6. "LES MATINS HABITABLES" Marie-Jo Thério 20/11/06

B0007XT3OY.08 Jusqu'ici, le sommet artistique de la poétesse acadienne bien injustement méconnue reste son opus précédent ("La Maline") qui sera chroniqué en son temps. L'intérêt des "Matins Habitables" (à moins que cet album ne soit éponyme, qui peut savoir à part elle ?), c'est que c'est la première sortie européenne de l'auteuse-compositeuse-interprète de Moncton, Nouveau-Brunswick. Pas besoin donc de courir les bacs imports, celui-ci vous le trouverez peut-être même sans peine au MediaMarkt le plus proche.

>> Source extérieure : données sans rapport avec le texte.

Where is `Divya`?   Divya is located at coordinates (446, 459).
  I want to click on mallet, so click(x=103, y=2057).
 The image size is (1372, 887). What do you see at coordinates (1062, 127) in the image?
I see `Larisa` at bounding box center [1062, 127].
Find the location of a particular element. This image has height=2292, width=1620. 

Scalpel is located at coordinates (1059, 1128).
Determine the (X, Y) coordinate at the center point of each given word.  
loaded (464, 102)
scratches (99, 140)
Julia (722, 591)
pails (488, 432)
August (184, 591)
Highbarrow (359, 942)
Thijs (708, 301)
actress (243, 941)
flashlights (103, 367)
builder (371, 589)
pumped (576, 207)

Pis tabernac' c't'ène bonne invitation dins l'univers de Marie-Jo puisque cet album recycle deux des plus beaux morceaux de "La Maline" (Café Robinson & Arbre à Fruits), l'un des rares morceaux qui valaient la peine sur son premier album (Moncton) et, surtout, l'album se clôture, avec pertes et fracas, sur "Evangeline" de Michel Conte, une chanson (magnifiée évidemment par Marie-Jo) au pouvoir inouï : j'ai beau être un grand garçon, propre sur moi, hétéro, épanoui, j'ai pas honte de le dire, je pleure, recta, comme ça, à chaque fois, à la fin du quatrième couplet.